Work instruction -> Your answer should be only the lines below from the one with "1280x800 pixels." to the one with "Expand the 保存设置", repeated exactly, ends included.
-- -- --
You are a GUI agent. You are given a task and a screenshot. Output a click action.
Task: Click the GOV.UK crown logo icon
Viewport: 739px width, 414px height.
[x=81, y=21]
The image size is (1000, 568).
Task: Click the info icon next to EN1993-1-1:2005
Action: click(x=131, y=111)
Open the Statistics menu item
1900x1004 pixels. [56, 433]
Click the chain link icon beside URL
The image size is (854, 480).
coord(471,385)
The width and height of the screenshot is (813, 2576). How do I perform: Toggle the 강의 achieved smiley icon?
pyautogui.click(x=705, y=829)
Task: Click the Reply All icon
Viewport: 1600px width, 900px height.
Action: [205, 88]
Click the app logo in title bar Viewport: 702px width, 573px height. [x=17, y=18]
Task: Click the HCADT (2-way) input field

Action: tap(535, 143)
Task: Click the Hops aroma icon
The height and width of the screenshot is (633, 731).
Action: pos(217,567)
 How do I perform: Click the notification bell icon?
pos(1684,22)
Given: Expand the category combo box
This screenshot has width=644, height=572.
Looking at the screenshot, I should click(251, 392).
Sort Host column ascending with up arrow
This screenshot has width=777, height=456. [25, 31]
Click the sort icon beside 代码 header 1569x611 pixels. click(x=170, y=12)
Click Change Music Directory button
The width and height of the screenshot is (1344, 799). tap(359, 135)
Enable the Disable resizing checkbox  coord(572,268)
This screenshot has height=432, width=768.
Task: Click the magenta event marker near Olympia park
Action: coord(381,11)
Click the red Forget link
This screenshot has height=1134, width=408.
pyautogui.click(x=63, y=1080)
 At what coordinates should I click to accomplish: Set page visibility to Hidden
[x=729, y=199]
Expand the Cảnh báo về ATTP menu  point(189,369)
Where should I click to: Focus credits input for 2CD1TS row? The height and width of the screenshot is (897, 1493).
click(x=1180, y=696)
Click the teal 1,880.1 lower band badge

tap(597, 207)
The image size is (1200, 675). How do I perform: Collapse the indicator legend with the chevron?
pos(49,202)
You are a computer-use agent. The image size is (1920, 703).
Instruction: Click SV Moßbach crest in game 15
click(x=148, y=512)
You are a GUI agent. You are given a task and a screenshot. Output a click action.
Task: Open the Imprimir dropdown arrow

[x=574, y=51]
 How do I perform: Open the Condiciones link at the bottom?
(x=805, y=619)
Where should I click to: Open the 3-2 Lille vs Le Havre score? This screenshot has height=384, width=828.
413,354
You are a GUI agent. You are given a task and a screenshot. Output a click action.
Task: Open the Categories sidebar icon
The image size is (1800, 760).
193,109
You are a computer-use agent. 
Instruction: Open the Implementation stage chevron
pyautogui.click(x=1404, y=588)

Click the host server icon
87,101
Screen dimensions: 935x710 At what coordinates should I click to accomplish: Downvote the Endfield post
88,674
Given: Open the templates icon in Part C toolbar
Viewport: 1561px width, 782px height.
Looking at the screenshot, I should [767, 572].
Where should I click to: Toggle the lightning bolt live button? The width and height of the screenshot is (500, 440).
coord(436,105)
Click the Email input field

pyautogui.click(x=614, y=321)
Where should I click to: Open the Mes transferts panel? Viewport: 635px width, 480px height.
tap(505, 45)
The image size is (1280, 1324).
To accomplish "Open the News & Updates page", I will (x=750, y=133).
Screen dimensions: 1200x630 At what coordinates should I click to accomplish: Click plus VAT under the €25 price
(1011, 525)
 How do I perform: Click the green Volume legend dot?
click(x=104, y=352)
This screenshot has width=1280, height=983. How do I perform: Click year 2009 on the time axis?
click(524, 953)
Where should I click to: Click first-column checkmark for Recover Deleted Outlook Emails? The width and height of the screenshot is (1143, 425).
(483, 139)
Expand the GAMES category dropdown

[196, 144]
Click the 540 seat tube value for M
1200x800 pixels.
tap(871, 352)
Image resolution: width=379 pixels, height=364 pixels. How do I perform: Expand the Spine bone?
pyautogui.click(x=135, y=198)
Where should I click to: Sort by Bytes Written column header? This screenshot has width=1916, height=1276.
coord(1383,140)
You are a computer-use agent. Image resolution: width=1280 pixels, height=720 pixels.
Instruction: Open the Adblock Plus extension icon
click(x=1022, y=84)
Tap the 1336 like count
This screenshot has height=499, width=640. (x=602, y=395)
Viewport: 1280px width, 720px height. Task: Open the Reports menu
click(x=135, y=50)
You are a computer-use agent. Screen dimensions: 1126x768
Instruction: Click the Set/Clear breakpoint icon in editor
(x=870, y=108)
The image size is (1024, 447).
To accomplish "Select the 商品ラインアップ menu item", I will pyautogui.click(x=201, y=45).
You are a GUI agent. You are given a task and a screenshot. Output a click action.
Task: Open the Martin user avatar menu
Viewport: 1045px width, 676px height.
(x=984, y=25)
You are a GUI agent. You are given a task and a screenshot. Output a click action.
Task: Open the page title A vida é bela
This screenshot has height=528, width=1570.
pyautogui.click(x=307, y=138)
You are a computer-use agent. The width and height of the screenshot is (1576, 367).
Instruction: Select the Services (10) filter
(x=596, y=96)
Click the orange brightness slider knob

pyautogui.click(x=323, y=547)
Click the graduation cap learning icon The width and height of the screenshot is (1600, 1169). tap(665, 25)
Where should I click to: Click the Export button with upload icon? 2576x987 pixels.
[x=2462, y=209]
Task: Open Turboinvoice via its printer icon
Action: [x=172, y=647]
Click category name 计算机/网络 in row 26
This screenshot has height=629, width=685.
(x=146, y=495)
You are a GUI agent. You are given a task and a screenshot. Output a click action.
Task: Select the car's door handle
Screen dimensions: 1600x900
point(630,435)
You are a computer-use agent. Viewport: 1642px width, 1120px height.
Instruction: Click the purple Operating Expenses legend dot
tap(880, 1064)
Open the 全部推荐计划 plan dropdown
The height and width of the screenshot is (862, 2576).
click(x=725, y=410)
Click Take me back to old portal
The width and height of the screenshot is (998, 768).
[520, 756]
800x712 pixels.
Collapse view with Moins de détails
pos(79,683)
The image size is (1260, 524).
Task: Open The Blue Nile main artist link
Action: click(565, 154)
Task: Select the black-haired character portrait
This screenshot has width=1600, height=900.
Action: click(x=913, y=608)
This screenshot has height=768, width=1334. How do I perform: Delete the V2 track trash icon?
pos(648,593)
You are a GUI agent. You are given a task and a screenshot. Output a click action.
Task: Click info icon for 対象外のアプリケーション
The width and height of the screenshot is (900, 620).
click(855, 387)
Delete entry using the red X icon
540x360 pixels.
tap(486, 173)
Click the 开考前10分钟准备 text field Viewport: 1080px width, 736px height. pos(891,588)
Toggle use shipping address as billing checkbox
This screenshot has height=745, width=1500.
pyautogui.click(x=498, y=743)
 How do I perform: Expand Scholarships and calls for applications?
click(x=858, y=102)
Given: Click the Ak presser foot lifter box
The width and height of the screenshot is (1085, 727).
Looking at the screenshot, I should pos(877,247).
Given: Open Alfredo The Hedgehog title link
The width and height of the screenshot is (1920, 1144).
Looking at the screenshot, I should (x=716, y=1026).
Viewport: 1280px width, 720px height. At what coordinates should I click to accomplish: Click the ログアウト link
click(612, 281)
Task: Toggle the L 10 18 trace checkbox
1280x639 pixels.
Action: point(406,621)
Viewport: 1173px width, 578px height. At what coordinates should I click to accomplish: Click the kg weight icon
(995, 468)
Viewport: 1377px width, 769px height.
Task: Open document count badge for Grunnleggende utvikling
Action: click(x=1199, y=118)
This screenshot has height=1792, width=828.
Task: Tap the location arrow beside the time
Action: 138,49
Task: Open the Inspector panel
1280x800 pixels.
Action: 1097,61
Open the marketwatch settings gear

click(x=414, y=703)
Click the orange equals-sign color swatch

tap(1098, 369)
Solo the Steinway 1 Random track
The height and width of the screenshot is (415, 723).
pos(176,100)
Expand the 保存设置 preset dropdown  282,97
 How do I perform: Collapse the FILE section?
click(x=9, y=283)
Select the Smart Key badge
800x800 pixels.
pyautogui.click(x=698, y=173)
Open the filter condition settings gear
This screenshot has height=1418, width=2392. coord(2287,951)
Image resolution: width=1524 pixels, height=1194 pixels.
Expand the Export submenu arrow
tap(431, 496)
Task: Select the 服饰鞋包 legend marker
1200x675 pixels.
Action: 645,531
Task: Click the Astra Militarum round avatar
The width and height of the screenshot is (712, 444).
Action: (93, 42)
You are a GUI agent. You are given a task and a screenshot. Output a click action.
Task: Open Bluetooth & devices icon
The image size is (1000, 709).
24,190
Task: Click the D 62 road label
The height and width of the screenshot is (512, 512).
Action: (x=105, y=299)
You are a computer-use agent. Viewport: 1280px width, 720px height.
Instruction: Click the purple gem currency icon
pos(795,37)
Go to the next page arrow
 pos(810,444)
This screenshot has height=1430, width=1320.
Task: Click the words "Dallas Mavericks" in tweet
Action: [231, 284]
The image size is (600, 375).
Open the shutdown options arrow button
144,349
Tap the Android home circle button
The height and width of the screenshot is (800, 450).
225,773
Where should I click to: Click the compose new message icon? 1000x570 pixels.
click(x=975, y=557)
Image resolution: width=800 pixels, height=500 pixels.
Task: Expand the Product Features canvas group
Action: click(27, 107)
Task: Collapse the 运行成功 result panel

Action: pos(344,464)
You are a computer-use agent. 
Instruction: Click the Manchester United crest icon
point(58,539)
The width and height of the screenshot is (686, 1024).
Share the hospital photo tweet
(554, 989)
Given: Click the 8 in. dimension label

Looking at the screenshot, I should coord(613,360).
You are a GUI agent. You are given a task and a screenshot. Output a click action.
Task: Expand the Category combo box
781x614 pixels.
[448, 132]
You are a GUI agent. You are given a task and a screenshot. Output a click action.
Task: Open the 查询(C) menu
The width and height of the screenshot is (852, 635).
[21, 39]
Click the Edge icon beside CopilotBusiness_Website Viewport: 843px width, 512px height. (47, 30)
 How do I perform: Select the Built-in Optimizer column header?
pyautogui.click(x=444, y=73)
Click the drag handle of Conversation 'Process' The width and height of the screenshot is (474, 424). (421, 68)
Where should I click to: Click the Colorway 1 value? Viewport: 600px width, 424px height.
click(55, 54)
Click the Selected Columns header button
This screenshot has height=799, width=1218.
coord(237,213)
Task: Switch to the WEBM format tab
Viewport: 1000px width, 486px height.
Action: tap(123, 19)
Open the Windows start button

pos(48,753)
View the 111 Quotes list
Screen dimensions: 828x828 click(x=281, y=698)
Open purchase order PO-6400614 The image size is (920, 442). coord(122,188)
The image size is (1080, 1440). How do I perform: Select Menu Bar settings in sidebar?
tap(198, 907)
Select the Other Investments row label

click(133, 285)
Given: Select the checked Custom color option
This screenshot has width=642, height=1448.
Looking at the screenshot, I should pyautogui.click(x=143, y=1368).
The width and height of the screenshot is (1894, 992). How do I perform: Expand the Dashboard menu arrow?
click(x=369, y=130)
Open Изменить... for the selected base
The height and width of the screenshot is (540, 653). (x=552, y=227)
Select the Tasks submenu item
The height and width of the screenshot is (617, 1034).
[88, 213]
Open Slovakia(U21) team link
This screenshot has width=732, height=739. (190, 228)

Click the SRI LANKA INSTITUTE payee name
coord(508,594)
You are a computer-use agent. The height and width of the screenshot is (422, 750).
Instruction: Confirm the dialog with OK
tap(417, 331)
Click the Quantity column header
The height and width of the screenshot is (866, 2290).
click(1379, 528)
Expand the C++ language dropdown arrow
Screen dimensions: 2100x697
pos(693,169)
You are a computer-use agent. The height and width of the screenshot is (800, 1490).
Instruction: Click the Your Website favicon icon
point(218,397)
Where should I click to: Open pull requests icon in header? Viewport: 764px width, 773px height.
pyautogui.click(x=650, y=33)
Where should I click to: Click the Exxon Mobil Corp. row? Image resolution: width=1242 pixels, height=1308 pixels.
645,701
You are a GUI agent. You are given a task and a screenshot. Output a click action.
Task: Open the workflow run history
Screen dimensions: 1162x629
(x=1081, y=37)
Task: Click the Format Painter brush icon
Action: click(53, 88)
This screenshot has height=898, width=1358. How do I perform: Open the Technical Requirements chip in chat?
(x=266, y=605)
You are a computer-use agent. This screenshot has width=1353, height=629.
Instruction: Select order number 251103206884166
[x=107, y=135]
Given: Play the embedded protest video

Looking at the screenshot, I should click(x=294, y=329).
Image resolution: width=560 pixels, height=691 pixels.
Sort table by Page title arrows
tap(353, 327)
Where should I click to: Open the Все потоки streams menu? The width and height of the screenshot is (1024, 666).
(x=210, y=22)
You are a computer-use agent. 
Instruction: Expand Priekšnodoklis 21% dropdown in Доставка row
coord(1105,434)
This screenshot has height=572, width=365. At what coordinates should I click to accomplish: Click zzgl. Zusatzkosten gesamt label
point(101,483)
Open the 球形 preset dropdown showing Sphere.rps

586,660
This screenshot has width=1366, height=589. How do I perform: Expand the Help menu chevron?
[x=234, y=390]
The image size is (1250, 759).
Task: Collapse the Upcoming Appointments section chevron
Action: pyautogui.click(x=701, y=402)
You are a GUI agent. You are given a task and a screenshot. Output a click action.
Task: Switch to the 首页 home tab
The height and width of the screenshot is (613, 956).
-- -- --
Exercise solution ->
1280x800 pixels.
Action: 1097,61
Open the marketwatch settings gear

click(x=414, y=703)
Click the orange equals-sign color swatch

tap(1098, 369)
Solo the Steinway 1 Random track
The height and width of the screenshot is (415, 723).
pos(176,100)
Expand the 保存设置 preset dropdown  282,97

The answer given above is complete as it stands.